Desde hace años he
intentado desconectar de la política y de los medios de comunicación; sin
embargo, en los tiempos actuales resulta imposible estar al margen de la
actualidad.
Es de sobra
conocido que las cadenas de información responden a intereses ideológicos que
en ocasiones rozan el sectarismo. El ejemplo más reciente lo vivimos hace unos días, con
la impactante noticia sobre la investigación judicial al ex presidente
Rodríguez Zapatero.
En un primer
momento, diversos políticos se apresuraron a cargar contra los jueces y
la extrema derecha.

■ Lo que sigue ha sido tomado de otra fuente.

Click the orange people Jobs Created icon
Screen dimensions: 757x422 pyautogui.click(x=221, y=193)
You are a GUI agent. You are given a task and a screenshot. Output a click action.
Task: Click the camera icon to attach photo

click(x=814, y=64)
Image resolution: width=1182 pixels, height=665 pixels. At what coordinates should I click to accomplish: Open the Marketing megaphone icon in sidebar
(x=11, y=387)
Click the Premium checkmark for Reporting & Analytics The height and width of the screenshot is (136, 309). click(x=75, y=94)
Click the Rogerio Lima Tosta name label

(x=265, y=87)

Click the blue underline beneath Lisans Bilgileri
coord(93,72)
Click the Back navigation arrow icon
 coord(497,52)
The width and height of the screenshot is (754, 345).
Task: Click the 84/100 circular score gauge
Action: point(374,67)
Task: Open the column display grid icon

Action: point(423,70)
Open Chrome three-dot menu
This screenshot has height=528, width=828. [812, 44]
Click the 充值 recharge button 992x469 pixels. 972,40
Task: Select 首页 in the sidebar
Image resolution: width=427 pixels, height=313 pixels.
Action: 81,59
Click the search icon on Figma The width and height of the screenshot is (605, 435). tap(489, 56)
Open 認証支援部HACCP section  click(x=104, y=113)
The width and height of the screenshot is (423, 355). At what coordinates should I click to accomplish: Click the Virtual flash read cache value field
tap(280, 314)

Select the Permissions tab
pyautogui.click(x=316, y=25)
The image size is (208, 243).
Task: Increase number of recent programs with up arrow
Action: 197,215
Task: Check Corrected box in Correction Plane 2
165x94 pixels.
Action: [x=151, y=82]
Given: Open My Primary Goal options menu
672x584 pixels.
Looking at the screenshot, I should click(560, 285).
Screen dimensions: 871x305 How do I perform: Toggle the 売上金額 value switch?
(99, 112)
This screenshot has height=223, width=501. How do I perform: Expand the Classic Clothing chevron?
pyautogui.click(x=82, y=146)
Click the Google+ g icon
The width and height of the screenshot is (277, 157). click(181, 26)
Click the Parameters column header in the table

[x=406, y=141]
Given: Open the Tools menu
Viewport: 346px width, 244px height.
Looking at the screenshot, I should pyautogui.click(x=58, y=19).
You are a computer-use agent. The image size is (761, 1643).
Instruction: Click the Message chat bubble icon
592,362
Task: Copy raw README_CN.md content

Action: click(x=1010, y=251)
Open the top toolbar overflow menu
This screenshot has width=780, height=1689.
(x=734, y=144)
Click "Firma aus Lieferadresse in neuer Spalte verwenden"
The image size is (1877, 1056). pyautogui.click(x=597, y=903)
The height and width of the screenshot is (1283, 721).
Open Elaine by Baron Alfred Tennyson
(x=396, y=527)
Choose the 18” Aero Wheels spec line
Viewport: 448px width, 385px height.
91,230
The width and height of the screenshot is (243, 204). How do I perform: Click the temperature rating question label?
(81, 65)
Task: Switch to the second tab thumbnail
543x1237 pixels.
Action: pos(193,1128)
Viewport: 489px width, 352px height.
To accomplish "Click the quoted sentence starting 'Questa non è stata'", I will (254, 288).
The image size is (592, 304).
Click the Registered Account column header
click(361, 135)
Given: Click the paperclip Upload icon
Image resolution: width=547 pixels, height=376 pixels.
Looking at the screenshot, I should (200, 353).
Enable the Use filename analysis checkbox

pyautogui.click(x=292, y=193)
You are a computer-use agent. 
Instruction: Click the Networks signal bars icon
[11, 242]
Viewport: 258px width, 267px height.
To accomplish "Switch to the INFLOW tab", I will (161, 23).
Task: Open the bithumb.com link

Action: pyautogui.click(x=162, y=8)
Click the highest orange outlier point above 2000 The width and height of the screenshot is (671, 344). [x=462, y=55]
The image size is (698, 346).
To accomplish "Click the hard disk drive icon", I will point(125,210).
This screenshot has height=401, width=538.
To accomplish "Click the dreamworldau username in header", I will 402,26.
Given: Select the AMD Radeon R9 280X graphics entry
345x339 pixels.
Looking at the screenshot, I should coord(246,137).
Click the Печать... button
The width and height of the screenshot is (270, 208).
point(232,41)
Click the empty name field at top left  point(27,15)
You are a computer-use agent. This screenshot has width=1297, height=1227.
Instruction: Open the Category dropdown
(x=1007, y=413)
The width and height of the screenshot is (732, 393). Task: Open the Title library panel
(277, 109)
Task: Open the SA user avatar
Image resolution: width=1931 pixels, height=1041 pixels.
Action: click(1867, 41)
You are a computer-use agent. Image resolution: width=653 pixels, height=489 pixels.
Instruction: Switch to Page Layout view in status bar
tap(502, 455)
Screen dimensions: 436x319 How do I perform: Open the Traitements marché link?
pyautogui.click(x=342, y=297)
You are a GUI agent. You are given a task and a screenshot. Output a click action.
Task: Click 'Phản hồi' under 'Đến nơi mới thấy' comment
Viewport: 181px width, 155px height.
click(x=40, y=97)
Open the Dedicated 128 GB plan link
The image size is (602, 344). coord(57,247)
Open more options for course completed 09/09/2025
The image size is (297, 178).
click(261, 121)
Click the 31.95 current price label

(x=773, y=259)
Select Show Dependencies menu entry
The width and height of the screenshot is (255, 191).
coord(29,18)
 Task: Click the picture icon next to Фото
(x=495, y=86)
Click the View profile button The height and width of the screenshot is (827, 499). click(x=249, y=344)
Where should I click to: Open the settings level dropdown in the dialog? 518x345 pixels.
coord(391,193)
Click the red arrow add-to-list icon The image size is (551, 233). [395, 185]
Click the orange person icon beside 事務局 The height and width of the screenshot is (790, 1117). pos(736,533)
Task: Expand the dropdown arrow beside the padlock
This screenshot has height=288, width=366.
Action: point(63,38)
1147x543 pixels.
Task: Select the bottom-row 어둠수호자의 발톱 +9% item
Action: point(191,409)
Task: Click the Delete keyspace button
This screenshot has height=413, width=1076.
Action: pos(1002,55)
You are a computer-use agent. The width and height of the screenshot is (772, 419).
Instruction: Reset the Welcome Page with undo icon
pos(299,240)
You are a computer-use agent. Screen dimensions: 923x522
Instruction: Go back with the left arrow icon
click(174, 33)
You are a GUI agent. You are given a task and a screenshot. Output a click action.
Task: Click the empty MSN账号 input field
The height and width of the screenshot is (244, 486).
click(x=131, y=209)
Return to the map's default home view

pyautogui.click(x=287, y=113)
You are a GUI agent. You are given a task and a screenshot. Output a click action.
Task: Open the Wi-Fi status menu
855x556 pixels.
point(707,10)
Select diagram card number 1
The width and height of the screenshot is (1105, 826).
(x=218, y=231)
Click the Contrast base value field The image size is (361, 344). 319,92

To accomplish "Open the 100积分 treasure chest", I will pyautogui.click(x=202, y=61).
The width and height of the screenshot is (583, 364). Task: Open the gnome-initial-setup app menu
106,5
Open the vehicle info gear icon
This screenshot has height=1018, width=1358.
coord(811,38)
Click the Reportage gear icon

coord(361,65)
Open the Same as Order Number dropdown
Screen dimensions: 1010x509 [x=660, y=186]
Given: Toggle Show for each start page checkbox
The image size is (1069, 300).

No obstante, en cuanto leyeron el auto judicial, algunos matizaron
o cambiaron drásticamente sus declaraciones.
A pesar de ello,
desde las filas del socialismo se inició una campaña para elogiar la
trayectoria del ex presidente, llegando a catalogarlo como el mejor mandatario
de la democracia. Quienes tenemos memoria sabemos que, si bien tuvo aciertos en
materia social, cosechó profundos fracasos, especialmente en lo económico. Su
negativa a reconocer a tiempo la catástrofe que se cernía sobre el país nos
dejó al borde del rescate, gobernando sus últimos tres últimos años de forma errática.
Aun es pronto para saber la deriva de esta investigación, pero presiento que no pinta bien para el Sr Zapatero, un nuevo problema para el socialismo que sumado a los últimos fracasos electorales, hará que muy pronto podemos comenzar a
escuchar voces internas cuestionando a su presidente.